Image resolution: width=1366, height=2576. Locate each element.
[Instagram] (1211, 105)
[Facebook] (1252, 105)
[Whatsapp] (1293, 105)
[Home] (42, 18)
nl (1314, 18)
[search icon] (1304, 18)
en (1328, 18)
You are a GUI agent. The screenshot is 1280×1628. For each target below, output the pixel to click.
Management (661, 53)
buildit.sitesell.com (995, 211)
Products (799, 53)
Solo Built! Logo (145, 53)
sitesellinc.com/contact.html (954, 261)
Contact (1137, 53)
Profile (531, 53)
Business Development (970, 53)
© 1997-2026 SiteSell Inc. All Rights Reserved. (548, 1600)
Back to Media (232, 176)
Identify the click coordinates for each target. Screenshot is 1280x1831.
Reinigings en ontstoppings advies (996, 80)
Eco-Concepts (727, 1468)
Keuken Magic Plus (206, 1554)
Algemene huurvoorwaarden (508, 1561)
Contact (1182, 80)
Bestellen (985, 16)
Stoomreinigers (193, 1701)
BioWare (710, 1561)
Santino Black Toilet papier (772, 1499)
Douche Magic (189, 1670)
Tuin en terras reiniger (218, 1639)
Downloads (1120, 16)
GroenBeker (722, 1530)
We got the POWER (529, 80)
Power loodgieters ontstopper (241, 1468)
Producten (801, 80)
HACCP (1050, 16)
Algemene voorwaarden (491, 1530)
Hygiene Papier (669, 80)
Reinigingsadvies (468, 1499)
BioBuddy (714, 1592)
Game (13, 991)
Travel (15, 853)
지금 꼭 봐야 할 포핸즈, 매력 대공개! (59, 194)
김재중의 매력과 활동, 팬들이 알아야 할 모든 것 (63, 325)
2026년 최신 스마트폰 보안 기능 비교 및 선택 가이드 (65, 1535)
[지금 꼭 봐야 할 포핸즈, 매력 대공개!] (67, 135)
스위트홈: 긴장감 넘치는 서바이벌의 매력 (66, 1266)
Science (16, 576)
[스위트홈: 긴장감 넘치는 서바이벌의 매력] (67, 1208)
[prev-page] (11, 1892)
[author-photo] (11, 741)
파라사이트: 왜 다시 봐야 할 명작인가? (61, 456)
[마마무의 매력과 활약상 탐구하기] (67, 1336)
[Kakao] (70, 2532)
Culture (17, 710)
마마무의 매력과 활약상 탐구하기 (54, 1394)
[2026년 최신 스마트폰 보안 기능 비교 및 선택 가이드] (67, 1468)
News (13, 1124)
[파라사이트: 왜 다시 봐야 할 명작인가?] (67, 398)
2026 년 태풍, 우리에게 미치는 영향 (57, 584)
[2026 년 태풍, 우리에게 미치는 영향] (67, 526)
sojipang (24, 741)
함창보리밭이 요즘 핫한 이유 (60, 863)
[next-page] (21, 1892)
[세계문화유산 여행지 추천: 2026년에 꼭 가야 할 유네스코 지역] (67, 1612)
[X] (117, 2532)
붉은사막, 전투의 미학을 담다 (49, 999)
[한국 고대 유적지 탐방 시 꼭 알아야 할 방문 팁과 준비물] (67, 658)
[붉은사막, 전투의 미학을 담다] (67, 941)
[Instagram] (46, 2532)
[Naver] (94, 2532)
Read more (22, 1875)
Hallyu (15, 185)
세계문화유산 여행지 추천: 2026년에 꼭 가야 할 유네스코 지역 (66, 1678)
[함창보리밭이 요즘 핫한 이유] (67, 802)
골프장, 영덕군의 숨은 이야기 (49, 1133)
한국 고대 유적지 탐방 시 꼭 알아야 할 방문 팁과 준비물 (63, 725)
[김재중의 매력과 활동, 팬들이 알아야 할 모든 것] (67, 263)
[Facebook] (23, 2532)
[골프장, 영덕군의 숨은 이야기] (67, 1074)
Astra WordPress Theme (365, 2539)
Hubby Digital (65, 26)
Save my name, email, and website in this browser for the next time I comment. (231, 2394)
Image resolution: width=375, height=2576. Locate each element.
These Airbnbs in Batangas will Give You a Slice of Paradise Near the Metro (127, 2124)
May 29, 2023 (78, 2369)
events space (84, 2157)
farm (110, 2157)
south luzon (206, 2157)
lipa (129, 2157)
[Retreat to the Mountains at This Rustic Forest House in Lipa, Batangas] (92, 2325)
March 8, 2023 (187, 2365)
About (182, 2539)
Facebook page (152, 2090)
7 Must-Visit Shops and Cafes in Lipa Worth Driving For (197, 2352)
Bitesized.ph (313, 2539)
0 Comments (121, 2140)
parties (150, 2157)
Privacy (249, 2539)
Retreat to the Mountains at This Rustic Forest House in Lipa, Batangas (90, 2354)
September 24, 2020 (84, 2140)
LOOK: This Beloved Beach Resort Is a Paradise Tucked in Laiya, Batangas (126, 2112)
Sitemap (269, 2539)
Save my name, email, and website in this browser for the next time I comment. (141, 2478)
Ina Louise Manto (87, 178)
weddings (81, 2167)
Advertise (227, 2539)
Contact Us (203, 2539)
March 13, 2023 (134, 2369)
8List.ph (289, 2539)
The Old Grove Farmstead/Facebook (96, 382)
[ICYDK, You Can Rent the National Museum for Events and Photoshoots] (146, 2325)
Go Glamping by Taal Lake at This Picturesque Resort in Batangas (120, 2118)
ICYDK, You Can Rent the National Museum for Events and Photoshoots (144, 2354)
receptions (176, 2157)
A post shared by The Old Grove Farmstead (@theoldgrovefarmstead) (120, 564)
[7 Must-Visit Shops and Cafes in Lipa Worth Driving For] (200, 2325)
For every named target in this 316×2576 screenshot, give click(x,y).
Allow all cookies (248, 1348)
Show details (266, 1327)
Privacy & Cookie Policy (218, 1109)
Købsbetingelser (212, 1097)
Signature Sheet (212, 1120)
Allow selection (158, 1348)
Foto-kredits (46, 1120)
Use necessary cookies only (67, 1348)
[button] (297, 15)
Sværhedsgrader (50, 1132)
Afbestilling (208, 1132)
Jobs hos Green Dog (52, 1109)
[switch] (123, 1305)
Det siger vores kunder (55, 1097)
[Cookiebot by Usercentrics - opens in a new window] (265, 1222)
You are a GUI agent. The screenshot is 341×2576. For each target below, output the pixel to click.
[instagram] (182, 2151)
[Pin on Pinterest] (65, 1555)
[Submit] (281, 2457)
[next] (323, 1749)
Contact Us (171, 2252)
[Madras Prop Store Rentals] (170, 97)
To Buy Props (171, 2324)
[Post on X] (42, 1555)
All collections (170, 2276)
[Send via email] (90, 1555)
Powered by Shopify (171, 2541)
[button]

Description of the task:
Please go through the data above and copy each line that has the word "Rustic".

The answer:
[Retreat to the Mountains at This Rustic Forest House in Lipa, Batangas] (92, 2325)
Retreat to the Mountains at This Rustic Forest House in Lipa, Batangas (90, 2354)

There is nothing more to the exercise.